What needs to be done:
Return every line from the one with "Open the Exclude Layers dropdown" through the one with "Given: Click the Buscar y más magnifier icon", inclusive, exactly as it appears below.

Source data
:::::

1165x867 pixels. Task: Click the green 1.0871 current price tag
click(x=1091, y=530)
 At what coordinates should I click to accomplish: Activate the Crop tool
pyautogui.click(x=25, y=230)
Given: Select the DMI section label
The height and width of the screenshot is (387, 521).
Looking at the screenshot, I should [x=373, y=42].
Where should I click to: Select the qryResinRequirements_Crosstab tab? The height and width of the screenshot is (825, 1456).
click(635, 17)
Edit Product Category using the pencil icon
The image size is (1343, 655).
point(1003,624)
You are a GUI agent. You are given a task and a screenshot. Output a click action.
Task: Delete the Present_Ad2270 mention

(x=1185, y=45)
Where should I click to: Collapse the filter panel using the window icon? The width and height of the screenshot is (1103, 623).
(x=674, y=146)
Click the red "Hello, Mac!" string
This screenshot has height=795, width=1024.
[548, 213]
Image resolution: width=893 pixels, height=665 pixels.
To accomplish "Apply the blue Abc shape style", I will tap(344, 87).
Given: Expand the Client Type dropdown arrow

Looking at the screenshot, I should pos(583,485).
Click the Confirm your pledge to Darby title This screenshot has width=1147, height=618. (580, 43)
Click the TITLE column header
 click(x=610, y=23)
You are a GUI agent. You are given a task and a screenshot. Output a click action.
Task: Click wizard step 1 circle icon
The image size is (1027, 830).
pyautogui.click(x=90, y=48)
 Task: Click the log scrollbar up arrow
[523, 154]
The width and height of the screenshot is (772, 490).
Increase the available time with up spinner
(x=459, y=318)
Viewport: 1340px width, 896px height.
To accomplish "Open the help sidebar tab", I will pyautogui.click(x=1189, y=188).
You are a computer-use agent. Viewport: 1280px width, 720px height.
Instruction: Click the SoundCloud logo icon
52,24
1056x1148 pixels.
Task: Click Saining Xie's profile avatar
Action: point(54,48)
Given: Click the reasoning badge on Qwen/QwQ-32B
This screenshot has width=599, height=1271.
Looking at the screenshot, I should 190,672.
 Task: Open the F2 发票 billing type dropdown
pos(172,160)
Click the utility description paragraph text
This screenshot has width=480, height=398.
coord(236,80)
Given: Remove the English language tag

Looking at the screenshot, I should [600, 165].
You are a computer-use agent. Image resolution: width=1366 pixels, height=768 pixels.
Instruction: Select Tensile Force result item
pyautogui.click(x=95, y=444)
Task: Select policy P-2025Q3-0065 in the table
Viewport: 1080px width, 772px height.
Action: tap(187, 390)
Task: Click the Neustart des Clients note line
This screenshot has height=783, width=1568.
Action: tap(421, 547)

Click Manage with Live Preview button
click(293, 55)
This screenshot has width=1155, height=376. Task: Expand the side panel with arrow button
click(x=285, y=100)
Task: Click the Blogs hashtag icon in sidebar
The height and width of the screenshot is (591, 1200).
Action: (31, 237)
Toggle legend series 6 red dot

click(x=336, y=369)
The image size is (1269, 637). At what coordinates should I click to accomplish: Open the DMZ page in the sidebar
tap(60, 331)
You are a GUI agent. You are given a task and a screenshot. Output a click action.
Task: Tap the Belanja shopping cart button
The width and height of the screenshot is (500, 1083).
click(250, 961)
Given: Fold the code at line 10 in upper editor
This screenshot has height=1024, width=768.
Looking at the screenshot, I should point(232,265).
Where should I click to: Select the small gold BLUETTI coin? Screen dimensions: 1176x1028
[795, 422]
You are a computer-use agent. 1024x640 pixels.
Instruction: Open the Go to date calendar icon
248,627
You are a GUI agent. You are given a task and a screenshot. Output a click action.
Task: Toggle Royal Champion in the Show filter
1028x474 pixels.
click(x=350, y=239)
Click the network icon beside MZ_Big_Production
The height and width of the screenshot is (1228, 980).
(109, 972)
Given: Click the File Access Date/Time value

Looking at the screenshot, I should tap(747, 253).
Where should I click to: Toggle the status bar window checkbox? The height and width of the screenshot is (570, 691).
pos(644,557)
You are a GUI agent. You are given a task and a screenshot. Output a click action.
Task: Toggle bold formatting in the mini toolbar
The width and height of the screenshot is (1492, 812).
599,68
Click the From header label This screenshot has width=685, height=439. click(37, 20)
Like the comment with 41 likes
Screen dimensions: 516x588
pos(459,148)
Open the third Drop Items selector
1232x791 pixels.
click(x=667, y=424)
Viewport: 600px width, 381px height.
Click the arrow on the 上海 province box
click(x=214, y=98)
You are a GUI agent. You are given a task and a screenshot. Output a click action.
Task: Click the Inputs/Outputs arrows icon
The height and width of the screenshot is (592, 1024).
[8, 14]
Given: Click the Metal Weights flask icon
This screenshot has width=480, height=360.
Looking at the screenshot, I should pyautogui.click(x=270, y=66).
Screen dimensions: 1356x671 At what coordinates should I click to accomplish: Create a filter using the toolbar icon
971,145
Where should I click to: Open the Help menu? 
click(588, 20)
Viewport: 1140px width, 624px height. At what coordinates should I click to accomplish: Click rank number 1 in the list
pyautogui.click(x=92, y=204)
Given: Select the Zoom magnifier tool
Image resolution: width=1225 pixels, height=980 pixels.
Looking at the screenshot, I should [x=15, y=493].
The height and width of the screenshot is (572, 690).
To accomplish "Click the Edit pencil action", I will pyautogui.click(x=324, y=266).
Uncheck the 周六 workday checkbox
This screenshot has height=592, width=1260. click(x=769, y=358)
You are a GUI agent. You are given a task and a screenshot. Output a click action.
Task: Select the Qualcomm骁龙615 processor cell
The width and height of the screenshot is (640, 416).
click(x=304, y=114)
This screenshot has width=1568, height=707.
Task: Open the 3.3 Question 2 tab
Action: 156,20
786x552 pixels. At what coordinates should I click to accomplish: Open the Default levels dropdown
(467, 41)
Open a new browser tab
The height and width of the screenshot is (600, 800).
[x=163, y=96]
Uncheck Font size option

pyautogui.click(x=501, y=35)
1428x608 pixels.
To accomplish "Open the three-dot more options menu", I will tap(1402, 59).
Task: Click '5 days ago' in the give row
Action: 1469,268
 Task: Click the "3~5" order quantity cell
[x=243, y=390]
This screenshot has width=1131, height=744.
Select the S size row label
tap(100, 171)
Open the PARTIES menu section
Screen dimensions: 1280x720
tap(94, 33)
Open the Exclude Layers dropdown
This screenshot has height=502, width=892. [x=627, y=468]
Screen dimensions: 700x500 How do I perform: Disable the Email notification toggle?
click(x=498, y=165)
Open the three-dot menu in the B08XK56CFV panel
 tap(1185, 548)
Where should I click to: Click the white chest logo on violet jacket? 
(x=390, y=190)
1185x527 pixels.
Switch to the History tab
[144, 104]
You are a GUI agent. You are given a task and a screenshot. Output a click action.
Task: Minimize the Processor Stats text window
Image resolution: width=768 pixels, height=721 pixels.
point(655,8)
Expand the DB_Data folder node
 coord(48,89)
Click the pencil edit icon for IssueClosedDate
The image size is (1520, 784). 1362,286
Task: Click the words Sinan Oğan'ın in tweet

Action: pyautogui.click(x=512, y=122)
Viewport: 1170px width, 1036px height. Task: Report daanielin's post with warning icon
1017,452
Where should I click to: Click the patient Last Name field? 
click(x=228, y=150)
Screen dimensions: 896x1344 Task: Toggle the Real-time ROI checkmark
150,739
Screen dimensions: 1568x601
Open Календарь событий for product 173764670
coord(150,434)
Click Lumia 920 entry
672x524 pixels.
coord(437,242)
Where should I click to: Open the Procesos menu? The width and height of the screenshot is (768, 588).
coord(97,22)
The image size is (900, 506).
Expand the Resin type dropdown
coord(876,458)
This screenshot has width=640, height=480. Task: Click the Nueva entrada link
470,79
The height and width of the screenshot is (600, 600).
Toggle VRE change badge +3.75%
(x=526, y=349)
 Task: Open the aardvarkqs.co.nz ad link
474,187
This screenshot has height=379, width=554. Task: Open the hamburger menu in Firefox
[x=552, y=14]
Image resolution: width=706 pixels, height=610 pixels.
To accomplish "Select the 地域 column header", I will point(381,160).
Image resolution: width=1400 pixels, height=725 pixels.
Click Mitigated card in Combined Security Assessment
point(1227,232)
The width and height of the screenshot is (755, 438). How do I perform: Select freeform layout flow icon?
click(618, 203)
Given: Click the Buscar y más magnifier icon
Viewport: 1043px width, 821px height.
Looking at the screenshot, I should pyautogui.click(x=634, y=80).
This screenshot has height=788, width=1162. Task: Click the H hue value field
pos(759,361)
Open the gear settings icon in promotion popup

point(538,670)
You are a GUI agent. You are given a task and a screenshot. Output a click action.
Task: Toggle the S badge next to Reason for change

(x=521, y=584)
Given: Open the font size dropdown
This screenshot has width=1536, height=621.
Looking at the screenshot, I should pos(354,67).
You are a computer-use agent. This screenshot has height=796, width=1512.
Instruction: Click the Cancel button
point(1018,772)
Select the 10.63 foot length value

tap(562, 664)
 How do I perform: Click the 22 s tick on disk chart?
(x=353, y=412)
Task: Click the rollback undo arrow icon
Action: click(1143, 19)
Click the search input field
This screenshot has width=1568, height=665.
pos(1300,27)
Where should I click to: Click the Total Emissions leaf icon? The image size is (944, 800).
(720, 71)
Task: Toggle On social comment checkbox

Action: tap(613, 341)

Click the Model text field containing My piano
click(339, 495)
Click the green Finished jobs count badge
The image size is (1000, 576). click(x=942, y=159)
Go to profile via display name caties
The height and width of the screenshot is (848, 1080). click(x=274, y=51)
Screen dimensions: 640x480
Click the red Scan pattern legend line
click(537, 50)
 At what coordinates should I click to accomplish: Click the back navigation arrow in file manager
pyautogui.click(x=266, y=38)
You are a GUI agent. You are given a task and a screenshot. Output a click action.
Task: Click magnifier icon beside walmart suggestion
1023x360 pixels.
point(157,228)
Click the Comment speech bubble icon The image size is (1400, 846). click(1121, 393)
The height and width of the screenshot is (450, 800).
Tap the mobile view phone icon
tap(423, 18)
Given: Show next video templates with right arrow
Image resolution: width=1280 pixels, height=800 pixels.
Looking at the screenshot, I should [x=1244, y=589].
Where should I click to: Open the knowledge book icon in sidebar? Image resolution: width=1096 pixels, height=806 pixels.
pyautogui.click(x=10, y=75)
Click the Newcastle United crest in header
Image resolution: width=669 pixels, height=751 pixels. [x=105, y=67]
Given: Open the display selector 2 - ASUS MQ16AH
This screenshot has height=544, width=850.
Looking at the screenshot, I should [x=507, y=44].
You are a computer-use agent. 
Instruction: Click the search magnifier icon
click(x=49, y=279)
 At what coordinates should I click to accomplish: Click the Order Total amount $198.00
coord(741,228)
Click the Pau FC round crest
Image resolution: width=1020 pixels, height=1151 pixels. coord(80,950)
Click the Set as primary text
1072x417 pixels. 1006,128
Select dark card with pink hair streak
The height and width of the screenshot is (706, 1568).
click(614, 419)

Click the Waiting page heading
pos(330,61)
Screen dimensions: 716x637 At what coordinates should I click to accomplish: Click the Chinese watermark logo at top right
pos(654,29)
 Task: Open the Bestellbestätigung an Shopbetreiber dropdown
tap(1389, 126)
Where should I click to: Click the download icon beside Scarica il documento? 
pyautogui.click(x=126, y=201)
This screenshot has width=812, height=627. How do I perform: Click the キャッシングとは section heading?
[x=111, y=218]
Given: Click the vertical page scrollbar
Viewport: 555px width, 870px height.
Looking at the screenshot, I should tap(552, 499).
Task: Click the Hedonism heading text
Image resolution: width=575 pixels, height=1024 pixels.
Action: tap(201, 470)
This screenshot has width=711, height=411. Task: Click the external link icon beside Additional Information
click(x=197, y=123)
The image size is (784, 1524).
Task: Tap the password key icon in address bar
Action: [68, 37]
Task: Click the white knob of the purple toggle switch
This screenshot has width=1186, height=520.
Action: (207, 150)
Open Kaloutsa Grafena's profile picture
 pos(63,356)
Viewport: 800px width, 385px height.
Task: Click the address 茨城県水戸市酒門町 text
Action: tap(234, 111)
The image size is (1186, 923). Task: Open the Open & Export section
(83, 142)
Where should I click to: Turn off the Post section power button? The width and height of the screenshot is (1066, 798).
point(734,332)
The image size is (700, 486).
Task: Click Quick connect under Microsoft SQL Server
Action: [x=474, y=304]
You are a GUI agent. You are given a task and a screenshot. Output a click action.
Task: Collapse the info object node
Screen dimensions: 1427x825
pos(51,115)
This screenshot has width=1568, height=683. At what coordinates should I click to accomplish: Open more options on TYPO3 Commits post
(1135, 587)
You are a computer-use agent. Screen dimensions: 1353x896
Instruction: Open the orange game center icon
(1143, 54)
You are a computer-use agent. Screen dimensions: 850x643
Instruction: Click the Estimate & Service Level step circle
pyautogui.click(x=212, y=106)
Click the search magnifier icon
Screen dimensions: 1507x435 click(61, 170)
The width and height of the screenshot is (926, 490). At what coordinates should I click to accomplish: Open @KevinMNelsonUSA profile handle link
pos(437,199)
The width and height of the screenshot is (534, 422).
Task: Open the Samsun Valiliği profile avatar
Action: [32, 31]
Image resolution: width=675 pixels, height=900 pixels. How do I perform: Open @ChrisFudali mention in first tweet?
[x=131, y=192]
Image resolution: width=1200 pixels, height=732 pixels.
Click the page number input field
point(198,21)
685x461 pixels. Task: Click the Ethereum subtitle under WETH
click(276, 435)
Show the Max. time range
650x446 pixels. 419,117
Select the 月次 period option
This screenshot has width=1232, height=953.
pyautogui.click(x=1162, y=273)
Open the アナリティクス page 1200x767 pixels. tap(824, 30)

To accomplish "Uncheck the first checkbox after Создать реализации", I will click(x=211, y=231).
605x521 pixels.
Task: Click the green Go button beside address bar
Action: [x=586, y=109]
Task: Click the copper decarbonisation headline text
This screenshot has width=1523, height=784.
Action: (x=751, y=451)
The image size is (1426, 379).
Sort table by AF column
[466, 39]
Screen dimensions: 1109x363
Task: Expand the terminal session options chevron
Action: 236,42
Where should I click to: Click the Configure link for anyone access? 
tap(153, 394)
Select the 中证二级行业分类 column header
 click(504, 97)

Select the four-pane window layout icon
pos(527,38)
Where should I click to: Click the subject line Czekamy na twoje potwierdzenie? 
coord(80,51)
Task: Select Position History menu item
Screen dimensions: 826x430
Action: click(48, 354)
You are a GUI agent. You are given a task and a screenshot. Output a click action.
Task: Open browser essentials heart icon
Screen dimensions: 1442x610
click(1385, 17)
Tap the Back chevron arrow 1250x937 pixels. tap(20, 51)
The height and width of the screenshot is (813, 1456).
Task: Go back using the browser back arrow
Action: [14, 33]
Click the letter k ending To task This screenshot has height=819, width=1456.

:::::

Answer to this problem:
Open the Exclude Layers dropdown
This screenshot has height=502, width=892. [x=627, y=468]
Screen dimensions: 700x500 How do I perform: Disable the Email notification toggle?
click(x=498, y=165)
Open the three-dot menu in the B08XK56CFV panel
 tap(1185, 548)
Where should I click to: Click the white chest logo on violet jacket? 
(x=390, y=190)
1185x527 pixels.
Switch to the History tab
[144, 104]
You are a GUI agent. You are given a task and a screenshot. Output a click action.
Task: Minimize the Processor Stats text window
Image resolution: width=768 pixels, height=721 pixels.
point(655,8)
Expand the DB_Data folder node
 coord(48,89)
Click the pencil edit icon for IssueClosedDate
The image size is (1520, 784). 1362,286
Task: Click the words Sinan Oğan'ın in tweet

Action: pyautogui.click(x=512, y=122)
Viewport: 1170px width, 1036px height. Task: Report daanielin's post with warning icon
1017,452
Where should I click to: Click the patient Last Name field? 
click(x=228, y=150)
Screen dimensions: 896x1344 Task: Toggle the Real-time ROI checkmark
150,739
Screen dimensions: 1568x601
Open Календарь событий for product 173764670
coord(150,434)
Click Lumia 920 entry
672x524 pixels.
coord(437,242)
Where should I click to: Open the Procesos menu? The width and height of the screenshot is (768, 588).
coord(97,22)
The image size is (900, 506).
Expand the Resin type dropdown
coord(876,458)
This screenshot has width=640, height=480. Task: Click the Nueva entrada link
470,79
The height and width of the screenshot is (600, 600).
Toggle VRE change badge +3.75%
(x=526, y=349)
 Task: Open the aardvarkqs.co.nz ad link
474,187
This screenshot has height=379, width=554. Task: Open the hamburger menu in Firefox
[x=552, y=14]
Image resolution: width=706 pixels, height=610 pixels.
To accomplish "Select the 地域 column header", I will point(381,160).
Image resolution: width=1400 pixels, height=725 pixels.
Click Mitigated card in Combined Security Assessment
point(1227,232)
The width and height of the screenshot is (755, 438). How do I perform: Select freeform layout flow icon?
click(618, 203)
Given: Click the Buscar y más magnifier icon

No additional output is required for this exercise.